Dunne Speaks on the 2015 Budget
Dunne Speaks on the 2015 Budget
The 2015 Budget has been presented, and while Parliament settles down for the next day or so to debate some of the consequential legislation, the public will begin to pick over the entrails to determine their assessment of it. Essentially, it will boil down to one thing – do they feel personally better or worse off as a consequence. They may take account of the small projected Budget surplus, with bigger surpluses to come in the years ahead, but they will also remember there was to be a surplus this year which has not eventuated, so they will take that promise with a grain of salt. They will look at the social assistance package, noting with quiet approval the rise in benefit levels (for some, their anxious consciences will be salved by that) but then they will quickly check to see if they are one of the losers because of the consequential adjustments to Working for Families payments. In most cases, they will conclude that the Government has probably got it “about right” with little real impact on their own circumstances, and so they will just carry on with their lives.
Not that they really expected anything different. The days of Budgets being the year’s “Big Bang” have long since passed, with much of the detail announced by Ministers in the weeks immediately beforehand, even though as the Minister of Finance has shown in this Budget the odd surprise can still be delivered on the day.
All of this is a far cry from the Budgets of old, when people would listen in intently, waiting for the feared words, “As of midnight tonight …”, which usually presaged the introduction of new taxes, levies or reductions in some form or other of government services. Gone too are the old traditions of the pre-Budget stock-up of alcohol, and tobacco products to avoid Budget tax increases – even these are indexed now, and movements in rates announced well in advance, so no-one is caught by surprise. Few truly lament the passage of all that drama.
There is another reason why the Budgets of old should be forgotten. Their fundamental purpose was different – they were the politicians’ version of Scrooge’s Christmas, the one time in the year when goodies were dished out to those whom the Government liked, or wanted to like it, while those whom it did not like or care much about were either ignored or scapegoated. An economic and political morality play, if you like.

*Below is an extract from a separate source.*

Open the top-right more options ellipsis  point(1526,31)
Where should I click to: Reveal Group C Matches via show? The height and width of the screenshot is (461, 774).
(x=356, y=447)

Today, the Budget is much more a statement of the Government’s plan of action for the year ahead, a politically and economically strategic document, rather than just handing out the loot. One thing that not has changed in the transition is the attitude of the Opposition. Be they of the left or the right, be the circumstances adverse or more propitious, Oppositions always oppose the Budget, with as much and fire and passion as they can muster, even though changes of government over the years have led to very few changes in Budget settings. Benefit levels are a good example – the last significant uplift in basic levels was when Sir John Marshall was Prime Minister, 43 years ago. When benefits were slashed by National in late 1990, despite its outrage and fury at the time, the Labour-led Government after 1999 did not restore the cuts. Now that a basic adjustment has been made, the Opposition are predictably saying it is not enough.
This is the sort of thing that makes Budget watching such fun – so long as no-one takes it too seriously. Debate will rage in Parliament over the next few days; the pontificating commentariat will have its worthy say; and then, by early next week or so, life will settle back to pretty much what it was beforehand.
Until we go through it all over again next year.